Надя немного замялась, потом нерешительно произнесла;
— Этот сосед ваш, Сербин, очень противный! Не якшайтесь с ним.
— Рад бы, да нужда по пятам идет и в спину подталкивает. Нужда, дочка…
Договорить они не успели: вошел Сербин.
— К брадобрею очередь, как за холодильниками. Плюнул я и ушел, — сказал он. Потом посмотрел на часы и обратился к Наде: — А работаете вы с опережением графика.
— Когда горячее приносить? — спросила Надя.
— Ждите моего сигнала, крошка. Думаю, дойдет дело и до горячего. Как полагаешь, знатный представитель великого колхозного крестьянства?

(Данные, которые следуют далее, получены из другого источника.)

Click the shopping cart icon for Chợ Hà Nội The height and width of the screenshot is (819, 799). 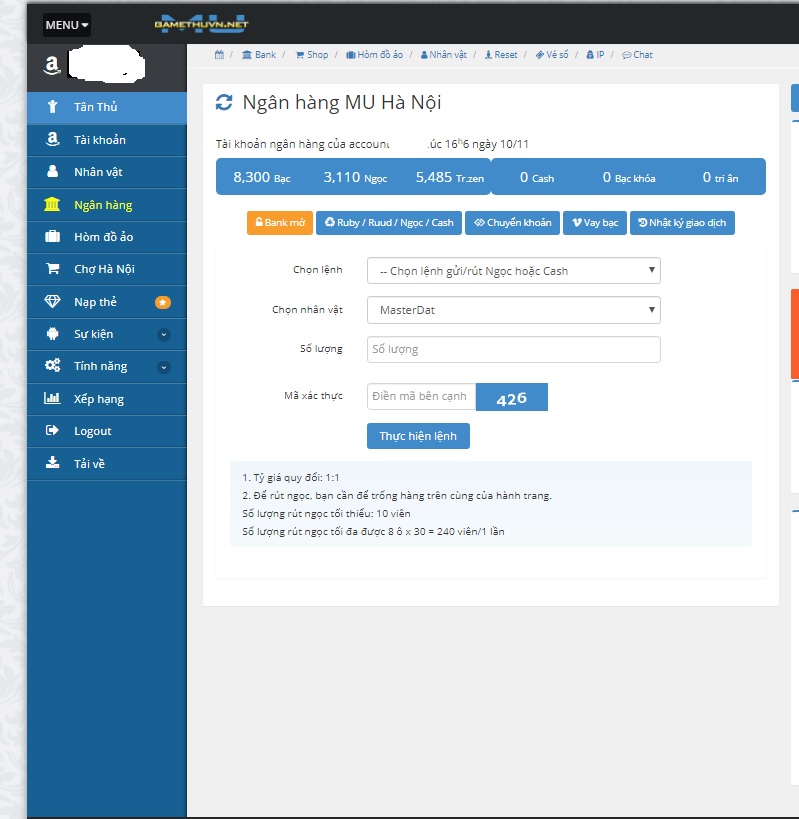(52, 269)
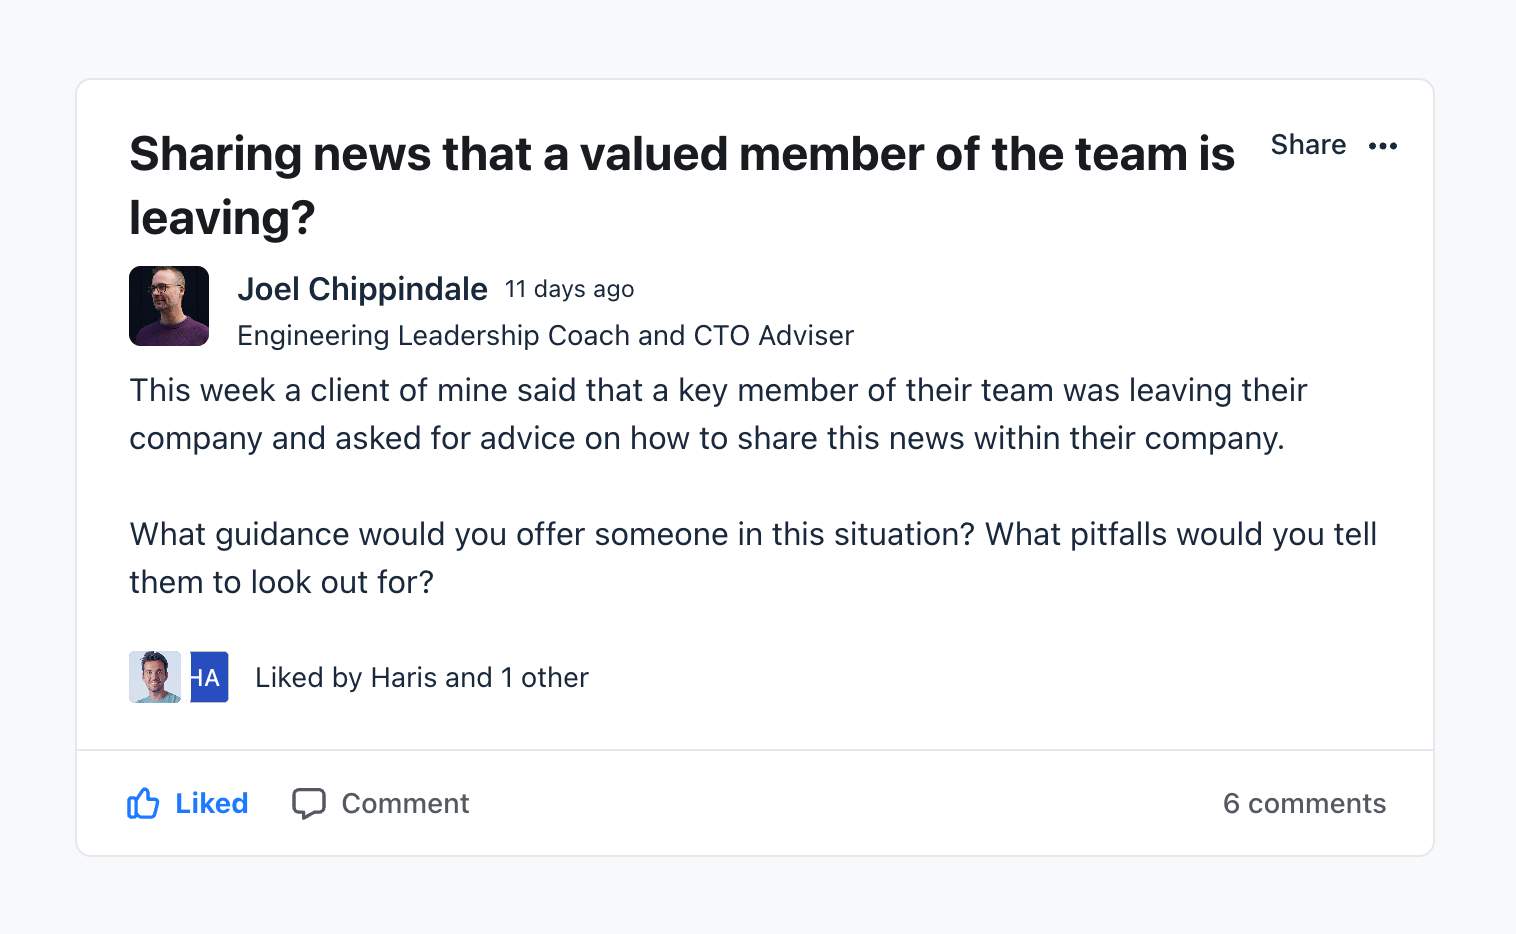
Task: Click Haris's small avatar thumbnail
Action: pyautogui.click(x=153, y=677)
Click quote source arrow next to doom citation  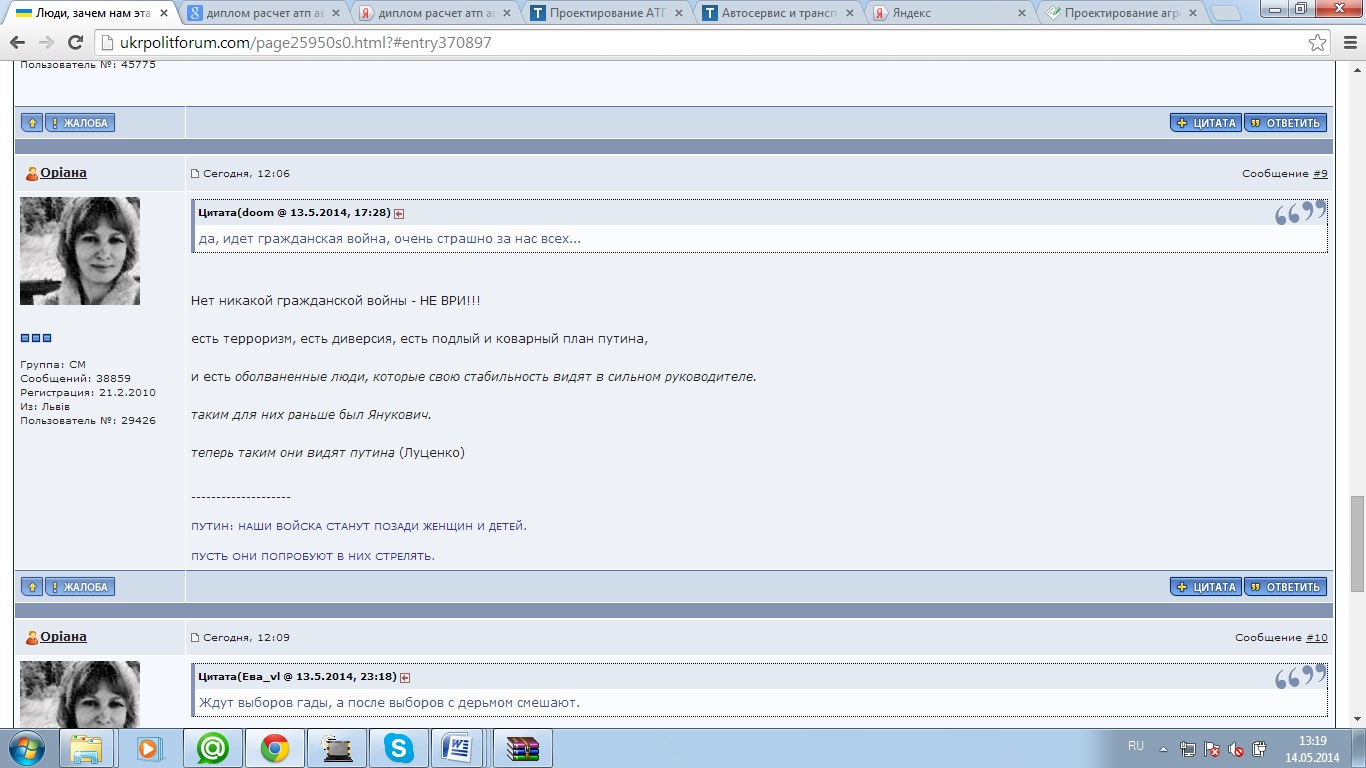click(x=399, y=214)
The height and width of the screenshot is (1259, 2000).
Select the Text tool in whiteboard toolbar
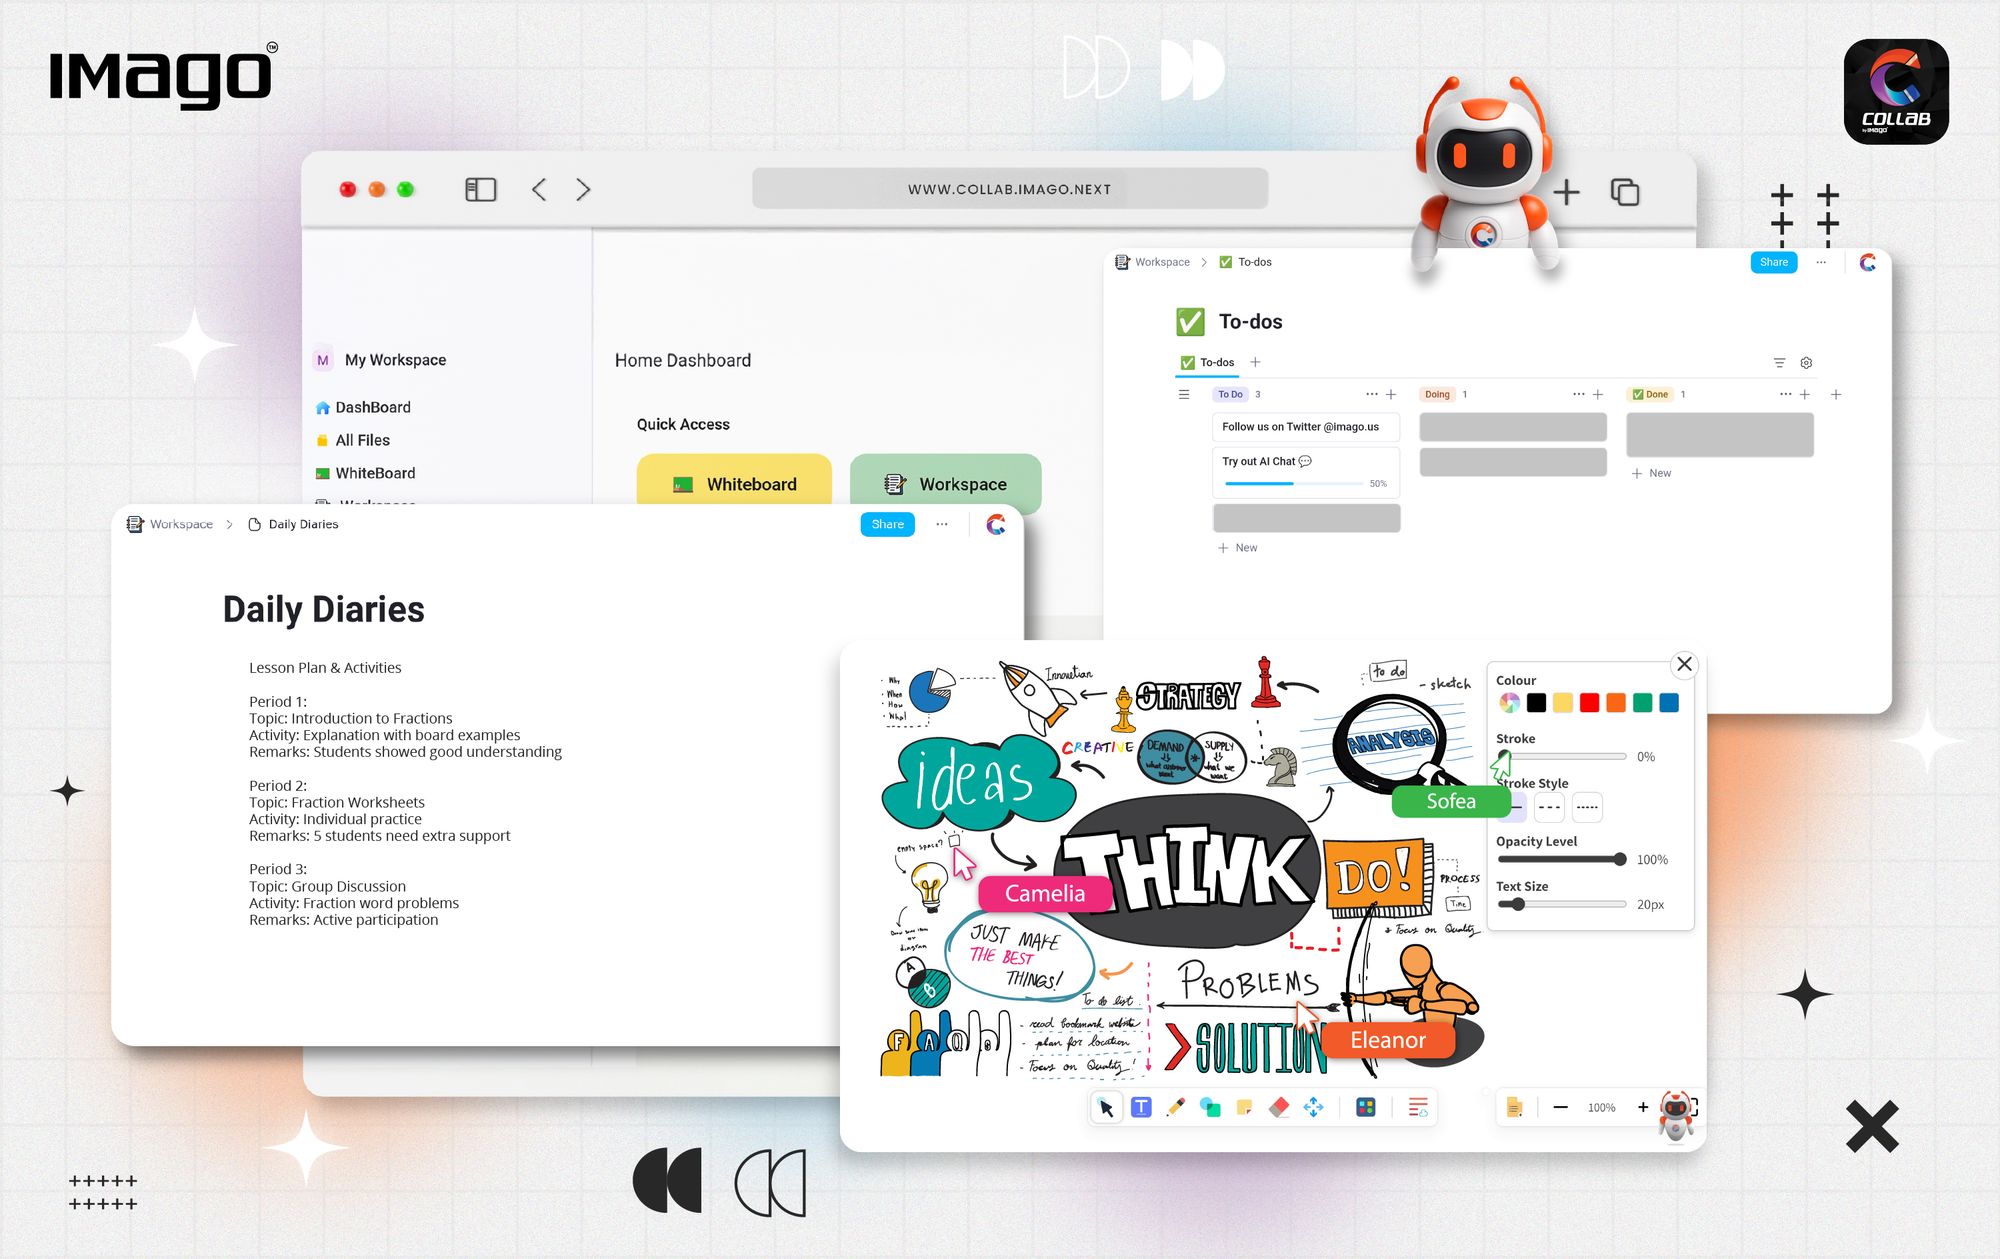(1141, 1107)
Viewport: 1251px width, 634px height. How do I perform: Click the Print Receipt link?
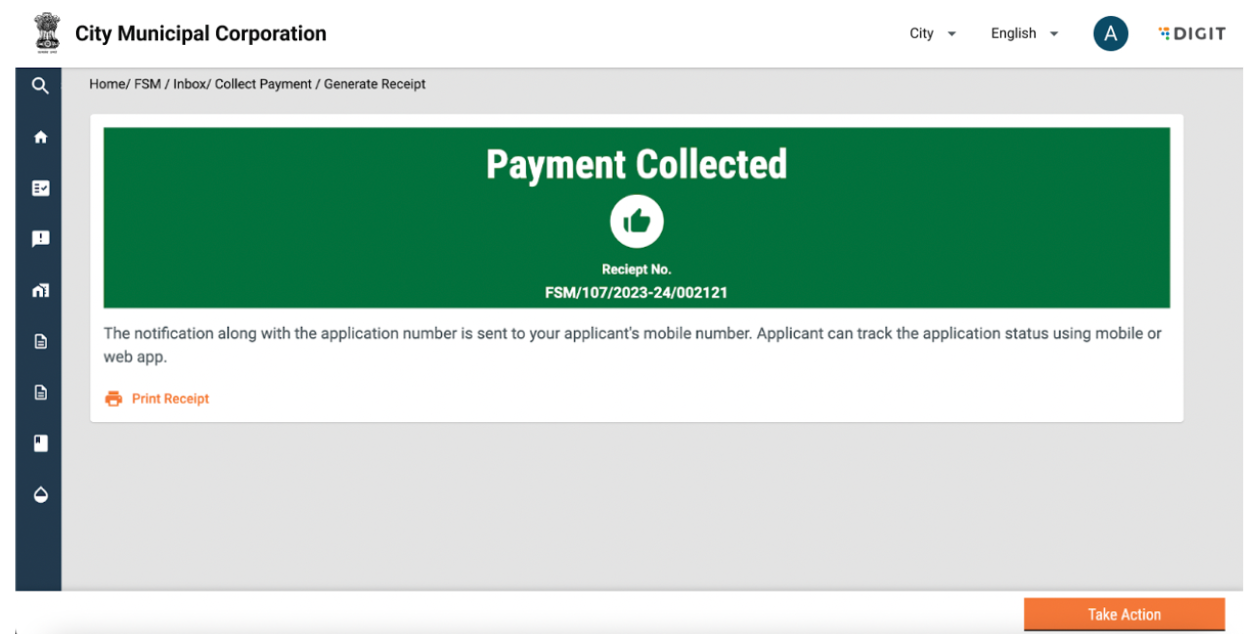[170, 399]
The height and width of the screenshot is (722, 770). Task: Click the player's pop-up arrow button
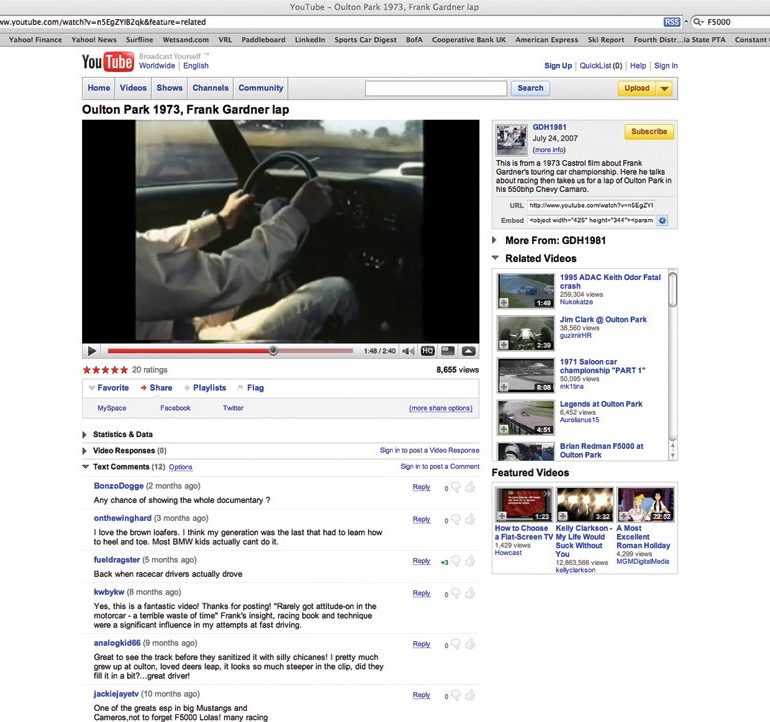tap(468, 351)
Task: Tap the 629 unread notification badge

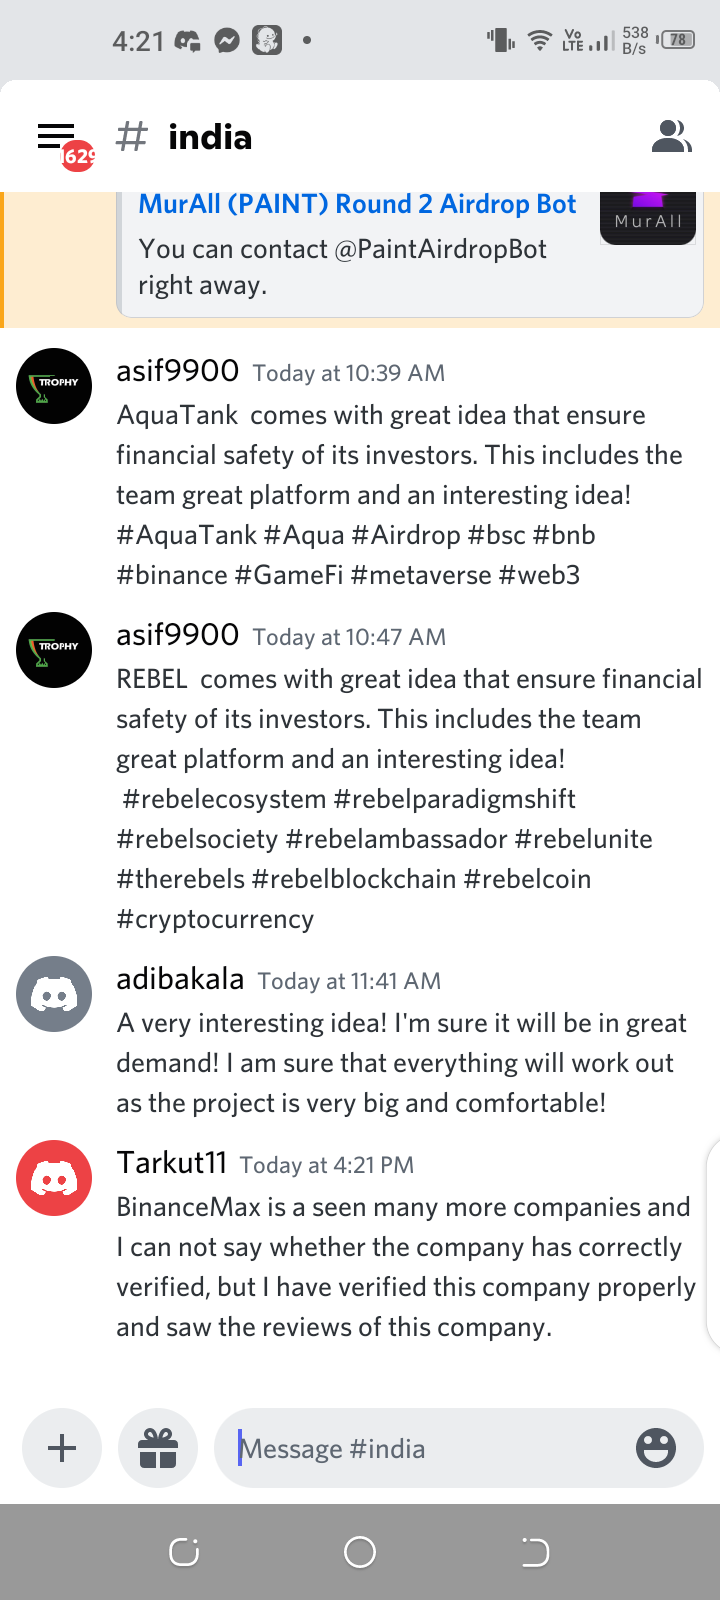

— Дойдет, непременно дойдет! — ответил Огнецвет. И многозначительно добавил: — Дело такое, что без горячего неможно!
ОБРУЧАЛЬНОЕ КОЛЕЧКО
Рассказ Семиструнной гитары
Я принадлежу Екатерине Павловне Кравцовой. День-деньской вишу на гвоздике и пыль собираю. А работаю по вечерам. Особенно когда гости у нас. Вот и когда пришел Кузьма Лукич Лупаков, я была в руках у хозяйки. Она не спеша перебирала струны и напевала:
— Гитара милая, звени, звени…
Сыграй, цыганка, что-нибудь такое,
Чтоб я забыл отравленные дни,
Не знавшие ни счастья, ни покоя…
Помню, гость коньяку выпил, у него было прекрасное настроение.
— Хоть и грустные песни поешь, Катерина, а все хорошо. Настоящая в них грусть, отечественного происхождения. Не чета иностранщине. А эти вуги-буги не одобряют. Теперь вот еще какой-то эдисон появился.